▶ [STORED DATA]
'''

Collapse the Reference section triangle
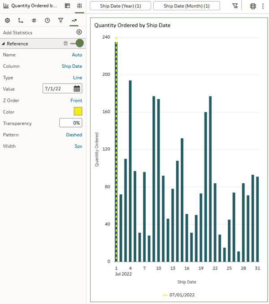pyautogui.click(x=3, y=44)
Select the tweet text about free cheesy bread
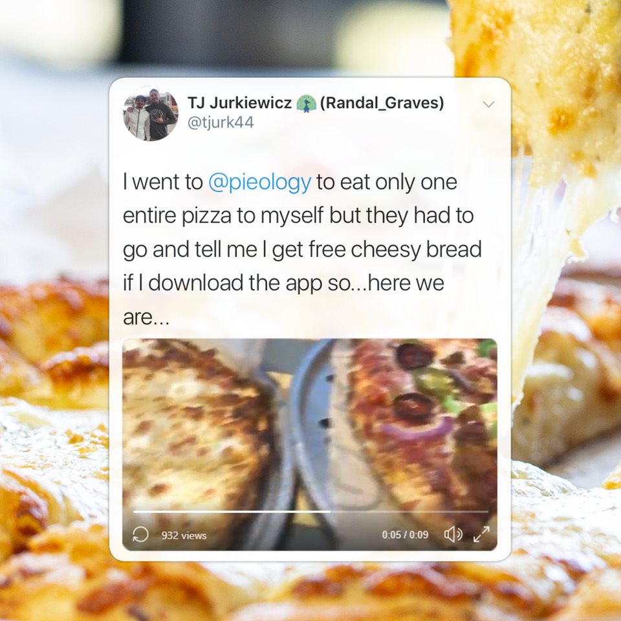This screenshot has height=621, width=621. [x=302, y=248]
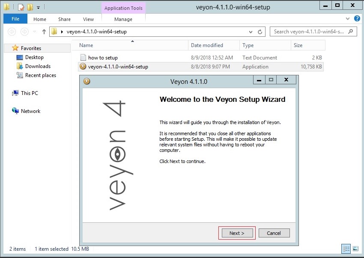This screenshot has height=258, width=364.
Task: Click Next to continue Veyon setup
Action: click(x=237, y=233)
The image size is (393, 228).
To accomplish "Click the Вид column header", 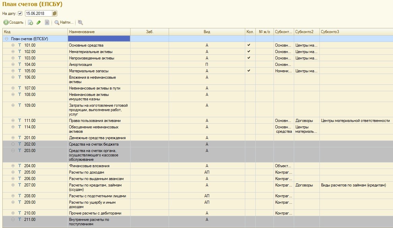I will [207, 32].
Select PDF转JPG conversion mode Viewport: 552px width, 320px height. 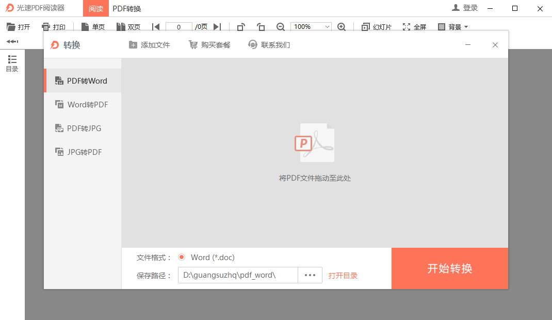83,128
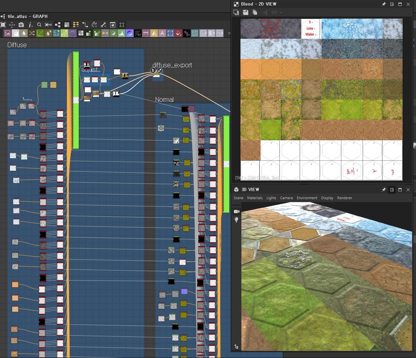Viewport: 416px width, 358px height.
Task: Click the Blend node icon in toolbar
Action: [x=16, y=33]
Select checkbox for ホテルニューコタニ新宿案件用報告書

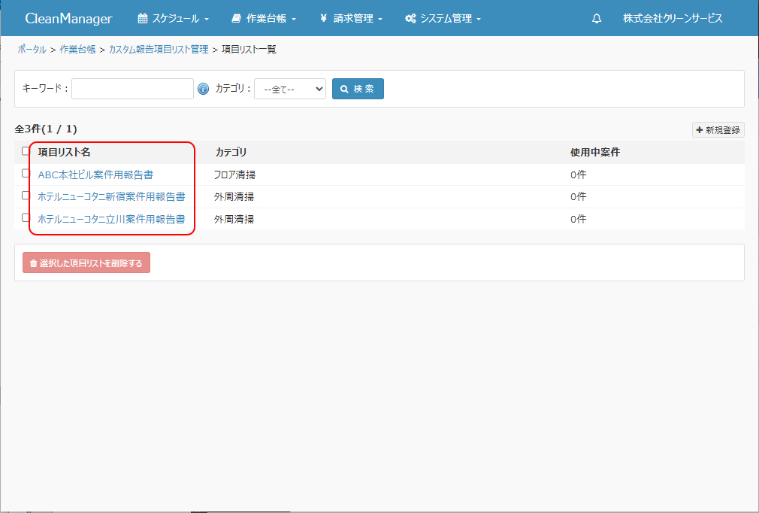26,196
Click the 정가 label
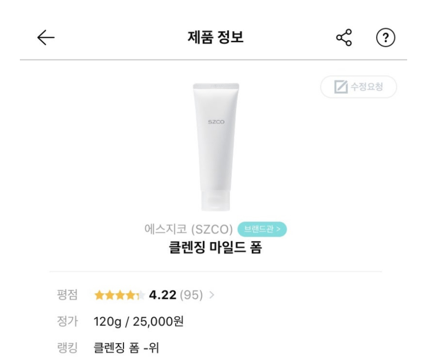 [x=67, y=321]
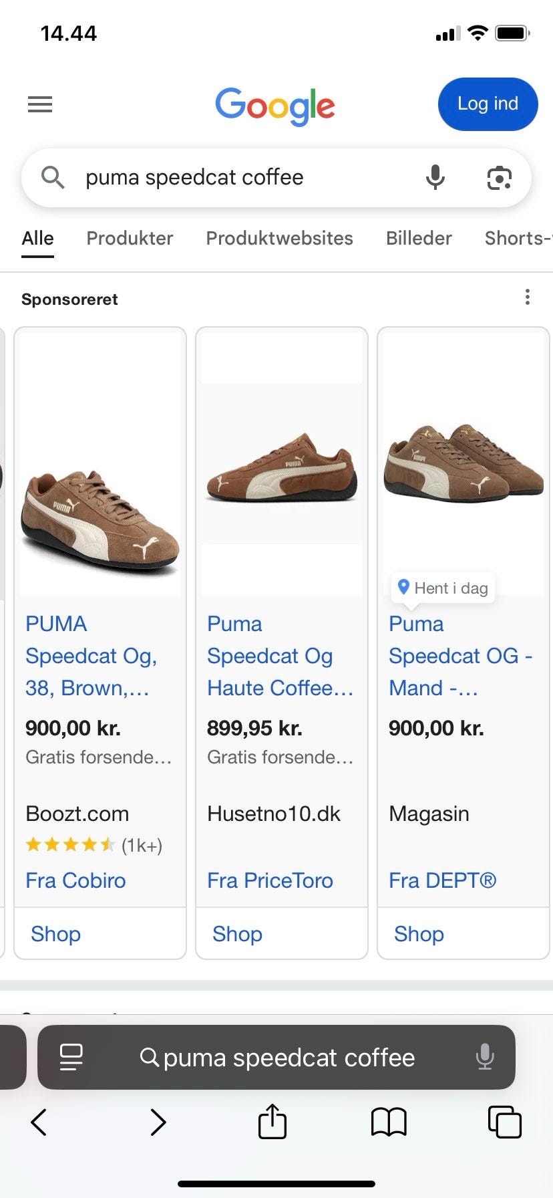Switch to the Billeder tab
Image resolution: width=553 pixels, height=1198 pixels.
419,238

'''

Write out a verbatim copy of the lines from the line that contains "Select checkbox for ホテルニューコタニ新宿案件用報告書" through the end of the entries above; pictures are not copied.

Select checkbox for ホテルニューコタニ新宿案件用報告書

26,196
Click the 정가 label
 [x=67, y=321]
Switch to the Billeder tab
Image resolution: width=553 pixels, height=1198 pixels.
419,238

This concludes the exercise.